A aproximação de Felber a abordagens menos ortodoxas poderá datar da sua participação como co-fundador da ATTAC na Áustria; a “Associação pela Tributação das Transacções Financeiras para a Acção Cidadã”, mais conhecida pela sigla ATTAC, é uma organização criada a partir de uma proposta de Ignacio Ramonet, que em 1998 defendeu a aplicação de um imposto sobre movimentações financeiras internacionais (a chamada Taxa Tobin, sugerida em 1972 pelo economista norte-americano James Tobin com a aplicação de um imposto de 0,1% sobre as transacções financeiras internacionais com o objectivo de reduzir a especulação financeira e destinada ao financiamento da ONU ou à ajuda aos países do terceiro mundo), para restringir a especulação e financiar projectos de desenvolvimento ecológico e social, que posteriormente ampliou o seu campo de intervenção e interesse, incluindo todos os aspectos relacionados com a globalização, passando a monitorizar as decisões da Organização Mundial do Comércio (OMC), da Organização para a Cooperação e Desenvolvimento Económico (OCDE), do Fundo Monetário Internacional (FMI) e acompanha as reuniões do G8 com o objectivo de influir sobre as decisões dos formuladores políticos.
Felber define como princípios gerais do seu modelo a adaptação da economia capitalista real (onde prevalecem valores como lucro e a competição) a princípios mais sustentáveis e a sua orientação por uma série de princípios básicos que representam valores humanos, como a confiança, a honestidade, a responsabilidade, a cooperação, a solidariedade e a generosidade.
Para os defensores da ideia da Economia do Bem Comum, as empresas que se orientam por esses princípios e valores deveriam obter vantagens legais que lhes permitam sobreviver aos actuais valores do lucro e da concorrência, pois na economia real da actualidade, o sucesso económico é medido com valores ou indicadores monetários, como o produto interno bruto (PIB) e o lucro, indicadores que deixam de fora os seres humanos e o ambiente em que vivemos e que nada informam sobre a envolvente sociopolítica nem sobre o ambiente, da mesma forma, que os lucros de uma empresa nada dizem sobre as condições dos seus trabalhadores ou sobre o que se produz ou como se produz.
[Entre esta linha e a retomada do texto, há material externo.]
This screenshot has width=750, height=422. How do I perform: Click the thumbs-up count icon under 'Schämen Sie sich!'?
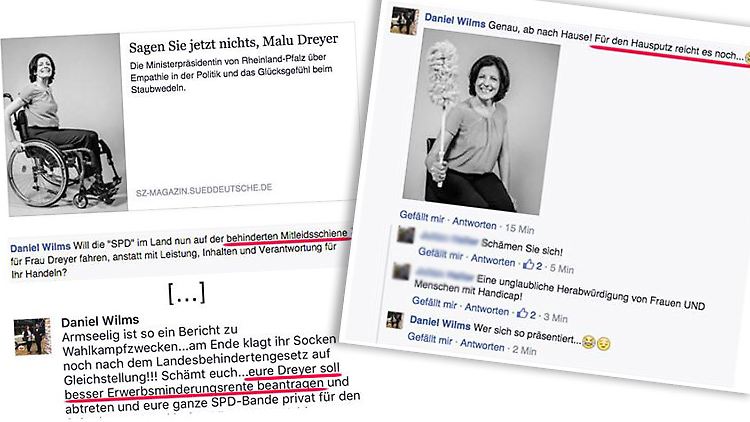[x=528, y=264]
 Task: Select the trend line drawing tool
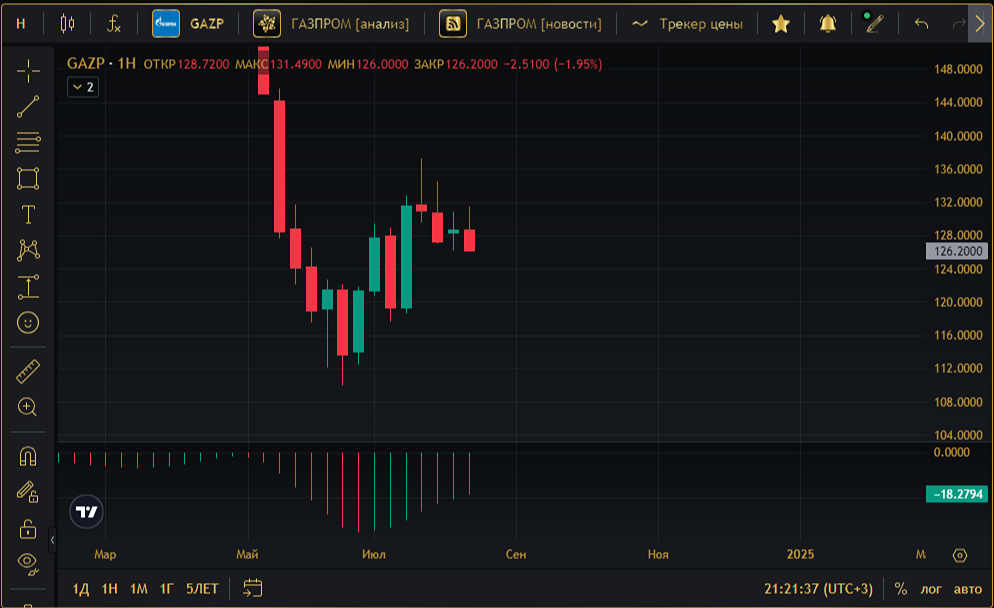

Ao contrário, o conceito de equilíbrio na Economia do Bem Comum procura medir a actividade empresarial em termos de dignidade humana, de solidariedade, de justiça social, de sustentabilidade ecológica e democracia com todos os seus fornecedores e clientes, valores que deveriam sustentar também as escolhas e preferências dos consumidores.
A implementação deste modelo tem sido ensaiada por um grupo de empresas que se voluntariou para cumprir os requisitos da Economia do Bem Comum, grupo que tem procurado pressionar o governo para que aqueles princípios teóricos sejam definitivamente traduzidos em leis declaradamente menos favoráveis aos princípios da economia de mercado.
A proposta de Felber poderá remontar à de outro economista heterodoxo, o também austríaco mas de ascendência húngara, Karl Polanyi, que em meados do século XX apresentou uma abordagem na linha da antropologia económica que destaca as relações entre economia, sociedade e cultura; esta tese foi proposta na sua obra «A Grande Transformação», que introduziu o conceito de “embeddedness”(imersão) segundo a qual os indivíduos e as suas relações se encontram imersos em instituições culturais historicamente constituídas que os condicionam, sendo as relações económicas parte dessas instituições sociais e da sua lógica.
Curioso, ou talvez não, é o facto de Polanyi e Felber não apresentarem formação de base na área da economia, mas sim na das ciências sociais (antropologia e sociologia, respectivamente) o que poderá explicar as suas abordagens menos ortodoxas e mais abrangentes.